Il n’est pas inutile de se rappeler que l’organisation du parti en cellules fut l’objet d’une bataille politique dans l’histoire du parti. Cette forme d’organisation illustrait la volonté de rompre avec l’orientation électoraliste des partis sociaux-démocrates. Est ce un hasard si la suppression des cellules intervient alors que la stratégie du parti s’enferme dans les institutions ?
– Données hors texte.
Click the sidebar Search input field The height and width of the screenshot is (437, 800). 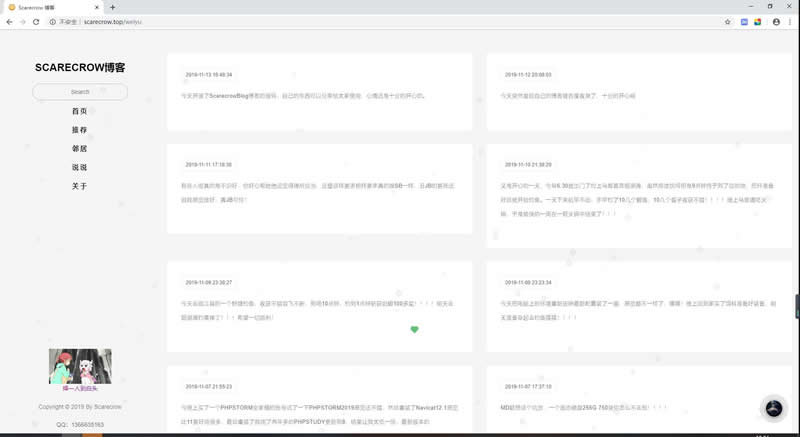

Quelle définition, quels objectifs pour la cellule :
 Permettre l’expression des aspirations des salariés
 Aider à formuler les propositions correspondant aux questions posées
 Participer aux luttes en faisant tout pour obtenir satisfaction
 Tirer les leçons de l’expérience
 Replacer en permanence les luttes particulières dans le contexte de la crise de la société
 Eclairer la voie et l’issue

C.Le choix de faire vivre et renforcer le PCF

Il s’agit pour nous de prendre le contre-pied de ce démantèlement du PCF et de faire la démonstration de la vitalité et de la validité de l’organisation communiste.

Chaque fois qu’une cellule, une section se créent, se renforcent, rayonnent, les stratégies d’abandon reculent.

La carte des votes pour notre texte au 34éme congrès est de ce point de vue instructive : nos meilleurs résultats correspondent aux départements où le parti est resté vivant et lié au catégories populaires.

N’est ce pas le moment de passer un cap sur cette question et de faire de l’existence et du renforcement du parti notre priorité à partir de ce que nous portons évidemment ?

Cela ne va pas de soi. Il y a eu des débats chez les communistes qui contestaient les lignes d’abandon.

Des situations locales très difficiles ont découragé des camarades. Plus profondément, des camarades ont estimé que le PCF, après plusieurs années d’abandon, ne pouvaient retrouver une identité révolutionnaire.

Notre conviction, nourrie de nos expériences dans le parti et avec la population, nous conduit à faire le choix de faire vivre et renforcer le PCF. Pour autant, nous ne considérons pas que le débat avec les camarades qui ont fait un autre choix est clos et il est nécessaire de trouver avec eux des moments d’échanges en considérant que leur position n’est pas figée.

Nous aurons aussi besoin de faire connaître notre initiative présente, le contenu des interventions et débats, la diversité des participants. L’exigence de formation est forte chez les adhérents, particulièrement chez les jeunes.

La direction du parti reste dans une logique d’abandon du PCf, j’en prends quelques exemples :
 Le refus de recréer le groupe communiste à l’Assemblée nationale alors que le règlement l’autorise.
 La campagne des dernières élections européennes et la coordination des élus confiée à Marie-Christine Vergiat
 Les annonces concernant les régionales
 L’usine à gaz de la commission transformation
 le dernier congrès de l’ANECR

Les mois qui viennent d’ici le congrès de juin vont être décisifs.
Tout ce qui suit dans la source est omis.